(Einträge zum Auffinden von Wörtern und Elementen)

= = =

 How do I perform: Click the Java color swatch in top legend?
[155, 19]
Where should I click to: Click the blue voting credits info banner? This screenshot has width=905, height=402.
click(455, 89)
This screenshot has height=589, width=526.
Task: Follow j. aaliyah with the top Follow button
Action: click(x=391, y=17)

= = =

• [GEGEBENE AUFGABE] Schreiben Sie sämtliche obigen Einträge Zeile für Zeile wortgetreu ab.

• [LÖSUNG DER AUFGABE]
 How do I perform: Click the Java color swatch in top legend?
[155, 19]
Where should I click to: Click the blue voting credits info banner? This screenshot has width=905, height=402.
click(455, 89)
This screenshot has height=589, width=526.
Task: Follow j. aaliyah with the top Follow button
Action: click(x=391, y=17)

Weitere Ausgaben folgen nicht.